*Do zrobienia*:
1. Jaką książkę dostała osoba pisząca wpis blogowy o książkach z okazji pasowania na ucznia w pierwszej klasie?
2. Kontynuuj wpis blogowy o książkach od miejsca, w którym się kończy.

*Fragment tekstu*:
______________________________

LBA #2
Za nominację dziękuję autorce bloga zaczytanadosamegorana :) Nie przedłużając przechodzę do pytań.
1. Jaka książka z dzieciństwa najbardziej utkwiła Ci w pamięci?
"Na jagody" Konopnickiej - dostałam z okazji pasowania na ucznia w klasie pierwszej i to chyba pierwsza książka, którą samodzielnie przeczytałam. Omordowałam się strasznie:P
2. Z którym ze współczesnych pisarzy chciałabyś się zaciąć w windzie? Co byś mu powiedziała?
Haha, mam na myśli jednego polskiego pisarza ale nie powiem którego :D
3. Którego z nieżyjących już pisarzy chciałabyś wskrzesić? (zakładając, że masz taką moc).
Żadnego. Dobrowolnie stworzyć zombie? Never:D
4. Czy jest jakaś książka, do której stale powracasz? Jeśli tak, to jaka i dlaczego?
Kiedyś często wracałam do książek Nory Roberts - są zabawne no i wybór w bibliotece był taki a nie inny. Już od jakiegoś czasu nie wracam do przeczytanych książek.

______________________________

*Podany materiał*:
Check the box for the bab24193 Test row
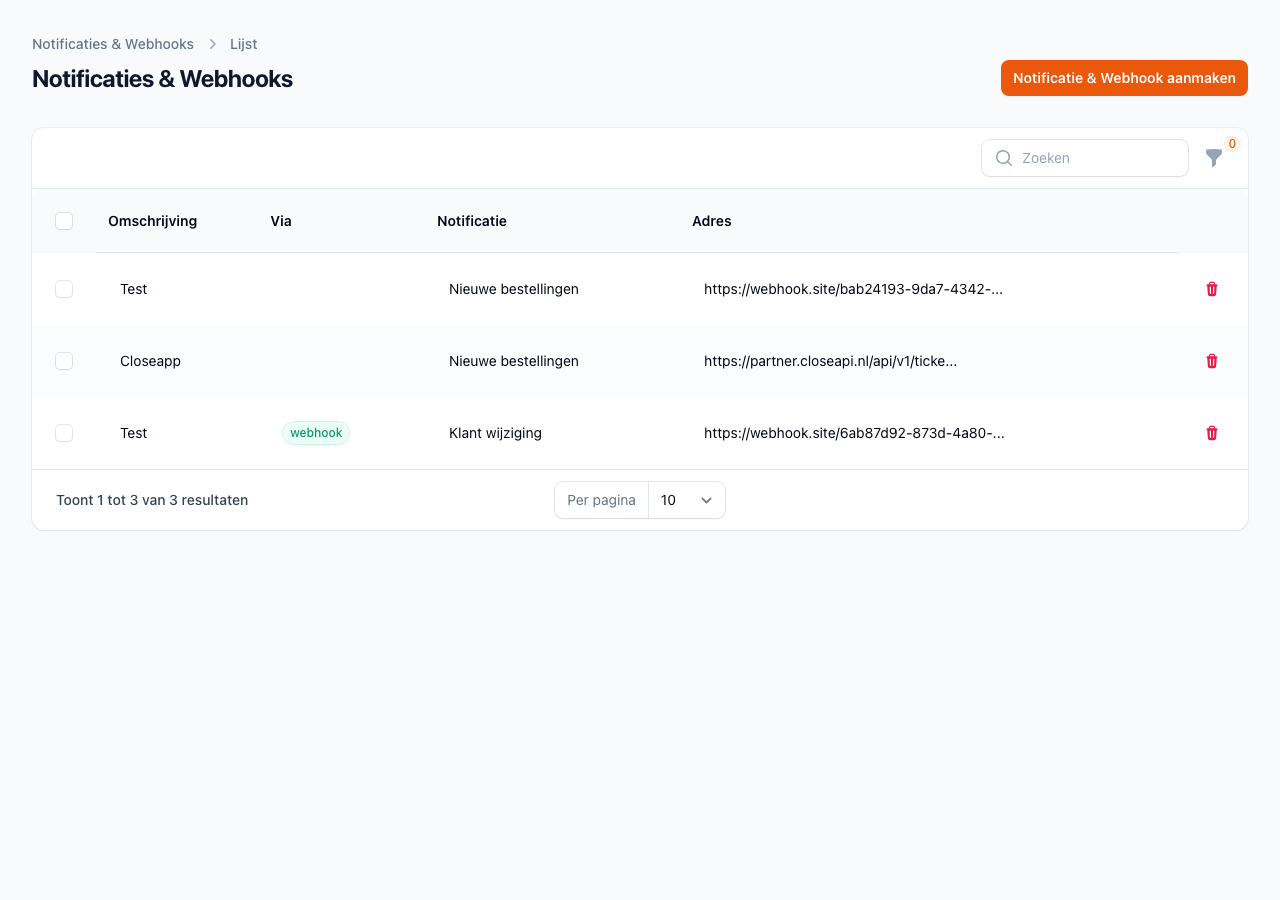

______________________________

*Odpowiedzi do zadań*:
1. „Na jagody” Konopnickiej.

2.
5. Jaka książka powszechnie chwalona (w mediach, na blogach, przez znajomych) nie trafiła w twój czytelniczy gust i nie podzielasz zachwytów nad nią?
Pierwsza, która przychodzi mi do głowy to Ugly Love. Nie porwała mnie.
6. Mając możliwość wejścia w fabułę książki, którą byś wybrała i dlaczego?
Hmmm, pierwsza ewentualność to wejście do Potopu, wyrolowanie Oleńki z akcji i szalone życie z Jędrusiem:D Ewentualnie mogłabym zostać niewolnicą Petroniusza z Quo Vadis, choćby tylko po to, żeby go sobie posłuchać :)
7. Książka, której zakończenie najbardziej Cię zaskoczyło/rozczarowało.
Nie przypominam sobie teraz takiej.
8. Jaka książka zrobiła na Tobie największe wrażenie i dlaczego?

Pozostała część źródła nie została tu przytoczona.